======== MATERIAL FOR THIS EXERCISE ========
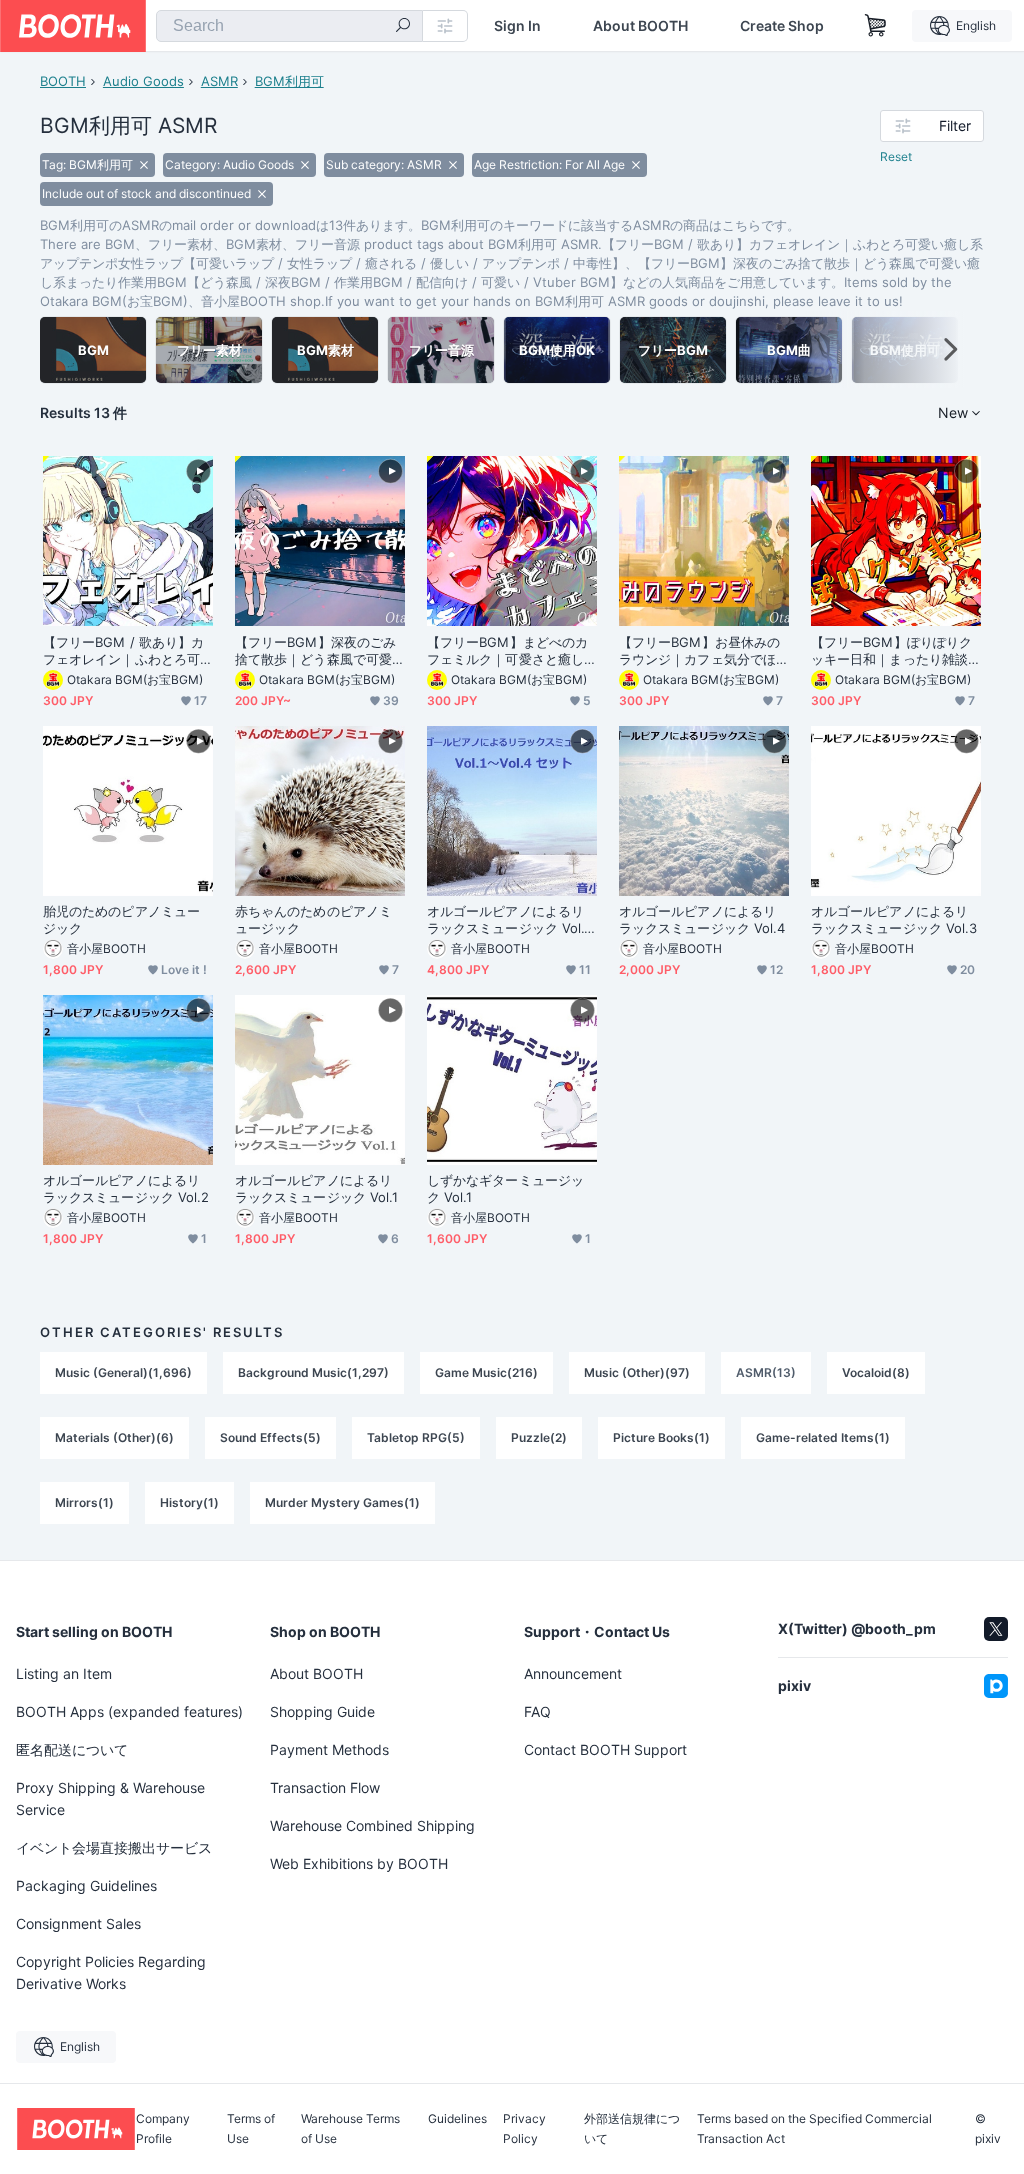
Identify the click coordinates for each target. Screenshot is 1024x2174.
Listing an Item (64, 1673)
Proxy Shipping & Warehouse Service (110, 1798)
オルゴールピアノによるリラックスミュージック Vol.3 (894, 919)
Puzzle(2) (539, 1437)
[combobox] (289, 26)
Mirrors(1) (84, 1502)
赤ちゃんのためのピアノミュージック (313, 919)
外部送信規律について (632, 2129)
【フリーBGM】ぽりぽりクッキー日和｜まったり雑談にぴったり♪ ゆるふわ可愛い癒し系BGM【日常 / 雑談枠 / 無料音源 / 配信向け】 (891, 651)
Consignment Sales (78, 1923)
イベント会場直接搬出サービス (114, 1847)
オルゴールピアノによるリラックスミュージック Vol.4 (702, 919)
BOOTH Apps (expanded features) (129, 1711)
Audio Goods (143, 81)
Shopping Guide (322, 1711)
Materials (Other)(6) (114, 1437)
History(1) (189, 1502)
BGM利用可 (289, 81)
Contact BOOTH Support (605, 1749)
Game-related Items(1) (823, 1437)
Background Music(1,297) (313, 1372)
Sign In (517, 26)
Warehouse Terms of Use (350, 2129)
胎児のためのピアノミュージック (121, 919)
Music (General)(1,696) (123, 1372)
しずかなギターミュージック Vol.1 (505, 1188)
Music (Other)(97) (637, 1372)
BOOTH (63, 81)
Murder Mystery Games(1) (342, 1502)
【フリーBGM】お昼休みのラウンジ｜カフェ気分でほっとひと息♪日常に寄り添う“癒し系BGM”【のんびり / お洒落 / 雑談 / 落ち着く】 (702, 651)
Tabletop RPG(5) (416, 1437)
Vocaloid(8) (876, 1372)
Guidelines (457, 2119)
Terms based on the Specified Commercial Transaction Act (814, 2129)
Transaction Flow (325, 1787)
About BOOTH (640, 26)
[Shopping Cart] (876, 26)
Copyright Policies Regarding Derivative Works (111, 1972)
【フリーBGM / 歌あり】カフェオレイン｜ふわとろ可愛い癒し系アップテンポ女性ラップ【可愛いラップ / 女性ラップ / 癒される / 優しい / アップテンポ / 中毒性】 (123, 651)
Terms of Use (251, 2129)
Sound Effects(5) (270, 1437)
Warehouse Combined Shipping (372, 1825)
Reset (896, 156)
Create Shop (782, 26)
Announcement (573, 1673)
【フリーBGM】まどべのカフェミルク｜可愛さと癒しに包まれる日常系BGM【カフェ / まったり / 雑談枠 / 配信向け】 (507, 651)
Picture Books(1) (661, 1437)
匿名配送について (72, 1749)
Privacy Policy (524, 2129)
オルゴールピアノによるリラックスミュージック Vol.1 (316, 1188)
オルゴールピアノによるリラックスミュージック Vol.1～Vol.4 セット (508, 920)
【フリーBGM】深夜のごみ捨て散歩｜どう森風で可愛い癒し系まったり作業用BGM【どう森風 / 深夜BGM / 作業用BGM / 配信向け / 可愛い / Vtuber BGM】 (316, 651)
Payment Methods (329, 1749)
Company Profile (163, 2129)
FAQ (537, 1711)
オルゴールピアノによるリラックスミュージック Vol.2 (126, 1188)
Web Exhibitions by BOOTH (359, 1863)
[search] (403, 27)
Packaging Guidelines (86, 1885)
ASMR (219, 81)
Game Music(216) (486, 1372)
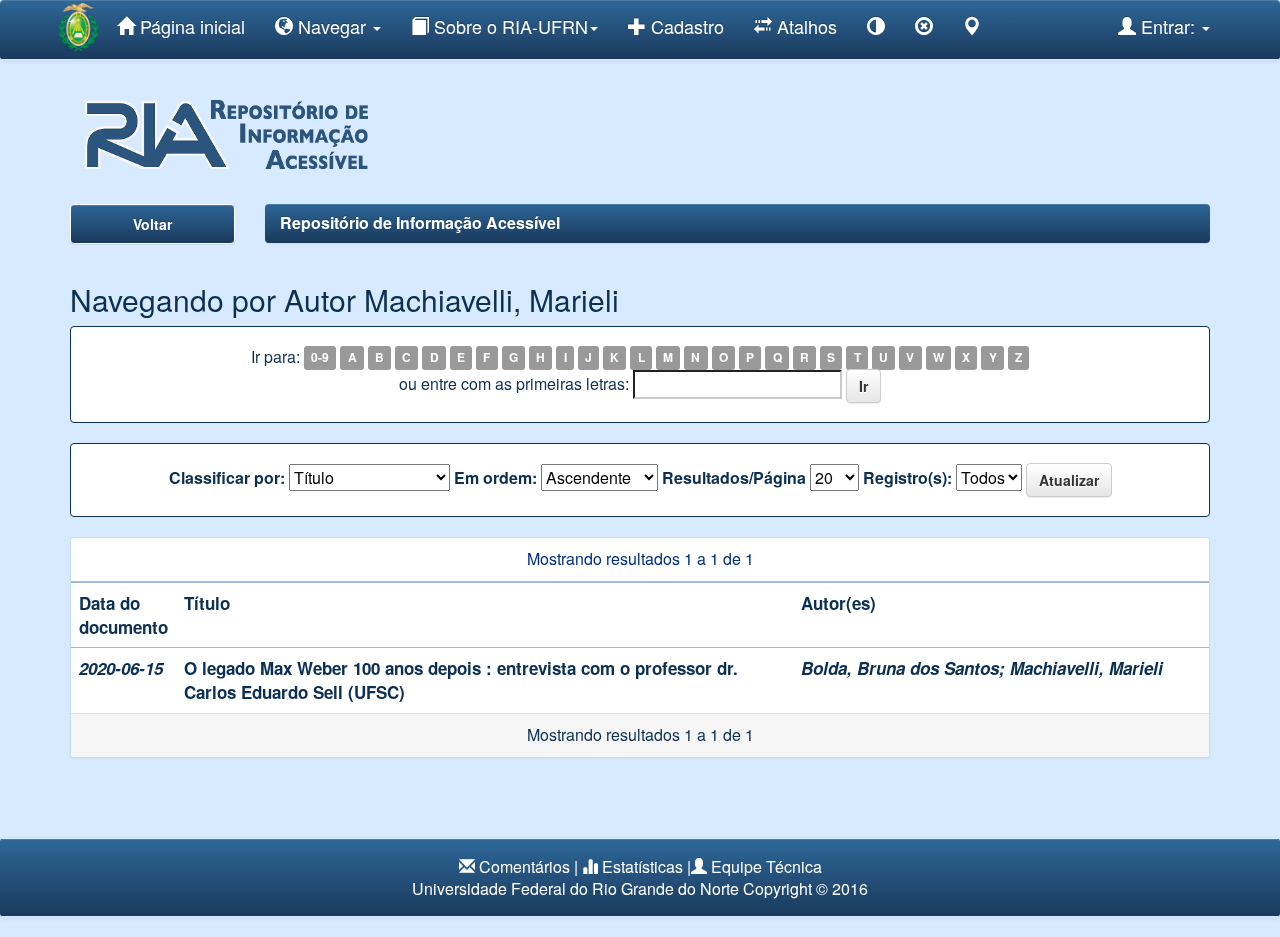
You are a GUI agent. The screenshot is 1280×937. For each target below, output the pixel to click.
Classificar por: (227, 478)
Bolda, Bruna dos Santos (900, 668)
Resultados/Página (734, 478)
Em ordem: (495, 478)
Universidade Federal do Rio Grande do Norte (575, 888)
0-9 (320, 358)
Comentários (524, 866)
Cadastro (685, 26)
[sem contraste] (924, 29)
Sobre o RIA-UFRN (508, 26)
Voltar (152, 224)
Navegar (332, 26)
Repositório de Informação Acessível (420, 222)
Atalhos (804, 26)
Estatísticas (642, 866)
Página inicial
========
▶ _YOUR INSTRUCTIONS_
Taking the line with "Game-related Items(1) (823, 1437)" as the first and the line with "[search] (403, 27)" as the last, retype that stretch of the data above exactly, with no other lines.

▶ _REPLY TO THE TASK_
Game-related Items(1) (823, 1437)
Background Music(1,297) (313, 1372)
Sign In (517, 26)
Warehouse Terms of Use (350, 2129)
胎児のためのピアノミュージック (121, 919)
Music (General)(1,696) (123, 1372)
しずかなギターミュージック Vol.1 (505, 1188)
Music (Other)(97) (637, 1372)
BOOTH (63, 81)
Murder Mystery Games(1) (342, 1502)
【フリーBGM】お昼休みのラウンジ｜カフェ気分でほっとひと息♪日常に寄り添う“癒し系BGM”【のんびり / お洒落 / 雑談 / 落ち着く】 (702, 651)
Tabletop RPG(5) (416, 1437)
Vocaloid(8) (876, 1372)
Guidelines (457, 2119)
Terms based on the Specified Commercial Transaction Act (814, 2129)
Transaction Flow (325, 1787)
About BOOTH (640, 26)
[Shopping Cart] (876, 26)
Copyright Policies Regarding Derivative Works (111, 1972)
【フリーBGM / 歌あり】カフェオレイン｜ふわとろ可愛い癒し系アップテンポ女性ラップ【可愛いラップ / 女性ラップ / 癒される / 優しい / アップテンポ / 中毒性】 (123, 651)
Terms of Use (251, 2129)
Sound Effects(5) (270, 1437)
Warehouse Combined Shipping (372, 1825)
Reset (896, 156)
Create Shop (782, 26)
Announcement (573, 1673)
【フリーBGM】まどべのカフェミルク｜可愛さと癒しに包まれる日常系BGM【カフェ / まったり / 雑談枠 / 配信向け】 (507, 651)
Picture Books(1) (661, 1437)
匿名配送について (72, 1749)
Privacy Policy (524, 2129)
オルゴールピアノによるリラックスミュージック Vol.1 (316, 1188)
オルゴールピアノによるリラックスミュージック Vol.1～Vol.4 セット (508, 920)
【フリーBGM】深夜のごみ捨て散歩｜どう森風で可愛い癒し系まったり作業用BGM【どう森風 / 深夜BGM / 作業用BGM / 配信向け / 可愛い / Vtuber BGM】 (316, 651)
Payment Methods (329, 1749)
Company Profile (163, 2129)
FAQ (537, 1711)
オルゴールピアノによるリラックスミュージック Vol.2 (126, 1188)
Web Exhibitions by BOOTH (359, 1863)
[search] (403, 27)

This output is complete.